D’où les « Passeurs » : ces passants considérables ! Ce sont les maillons improbables et très précieux d’une chaîne d’expériences, au feu de la vérité, menées jusqu’à ce que l’œuvre absorbe son auteur, le dissolve dans l’Humanité entière. Ils sauvent des vies, au propre et au figuré. Que circule la sève de la création ! Que se perpétuent les pirateries de la pensée, les révoltes du batelier et celles du bateleur, les manières de la contrebande et des volontés sauvages ! Ils dirigent la barque d’une rive à l’autre, du passé vers le futur, passent outre les obstacles. Quel serait leur legs si personne ne jette une passerelle entre eux et nous ? Diffusons sous le manteau, encore et encore, leurs témoignages d’une vie consacrée à leur ouvrage, communiquons leur énergie créatrice à d’autres générations, propageons leur engagement, faisons nôtre leur générosité.
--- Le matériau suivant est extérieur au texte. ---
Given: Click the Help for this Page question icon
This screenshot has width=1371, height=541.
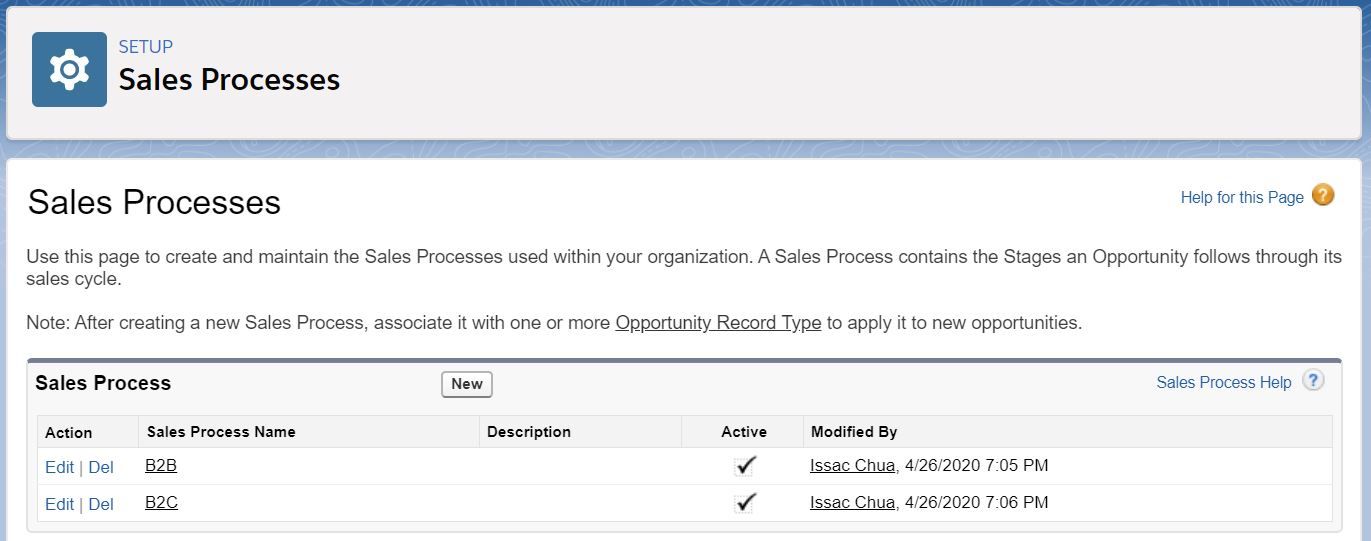Looking at the screenshot, I should click(x=1322, y=196).
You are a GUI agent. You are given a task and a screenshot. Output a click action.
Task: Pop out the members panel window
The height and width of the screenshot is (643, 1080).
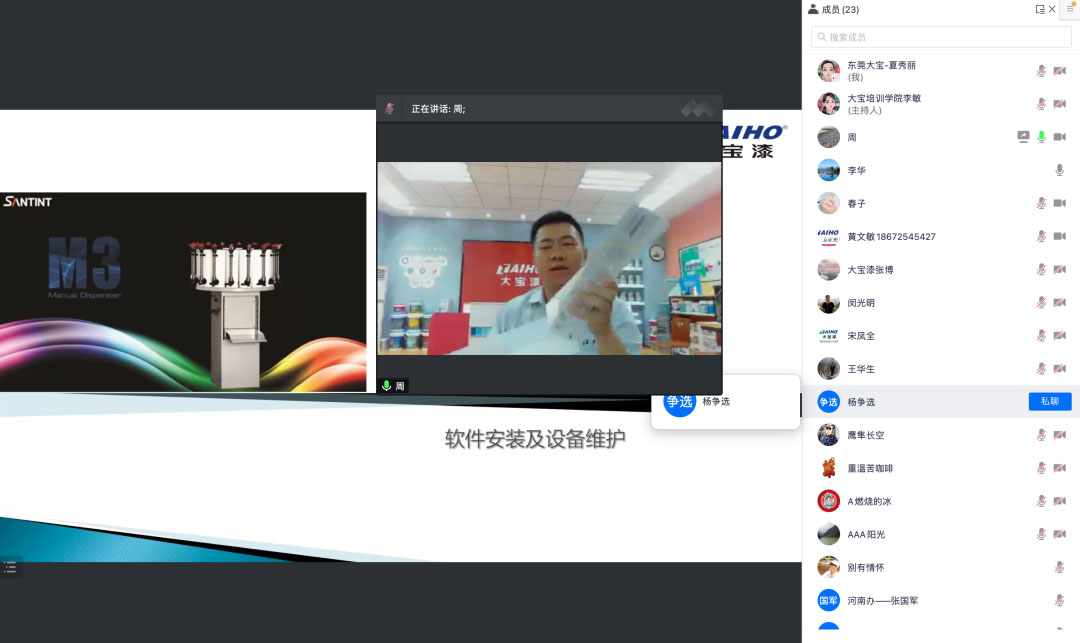tap(1039, 9)
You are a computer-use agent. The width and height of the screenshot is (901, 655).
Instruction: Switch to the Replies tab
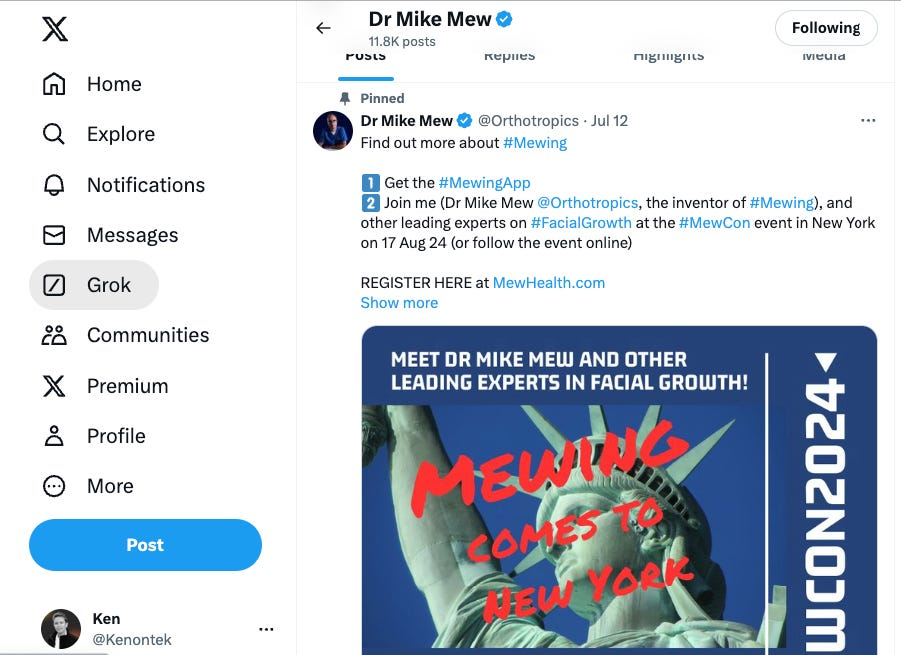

Chacun de ces « passeurs » s’est risqué à enseigner la liberté auprès de qui voulait l’entendre, sans autre nécessité que celle ressentie intérieurement, quel qu’en soit l’écho, présent et à venir. Thierry Cauwet tresse-t-il pour autant des louanges à ces esprits frappeurs ? N’en croyons rien. Il ne dresse pas le tableau de ses préférences mais se confronte à leur intelligence, à leur brillance, à leur verve, à leur inspiration. Traduites ici plastiquement. Transférées sur des surfaces vibrantes.
Pour donner une couleur à la conception que l’artiste donne de la transmission du savoir, reportons-nous à ce qu’il confiait récemment sur une messagerie, précisant qu’il aimait comment Armand Robin définit l’anarchiste : « celui qui est purifié volontairement, par une révolution intérieure, de toute pensée et de tout comportement pouvant d’une façon quelconque impliquer domination sur d’autres consciences. » Pas question de prosélytisme ou d’exemplarité. Ne doutons pas qu’il s’agit avant tout d’un exercice spirituel, à l’instar de ce que nous pouvons percevoir à travers les mots de Bernard Noël (dans Journal du regard) : « L’invisible commence dans l’oeil. Il contient le pendant de l’espace extérieur, c’est-à-dire notre espace intérieur. De l’un à l’autre, le regard se fait passeur. » Le passeur, c’est bien notre regard, en effet, après celui de l’artiste.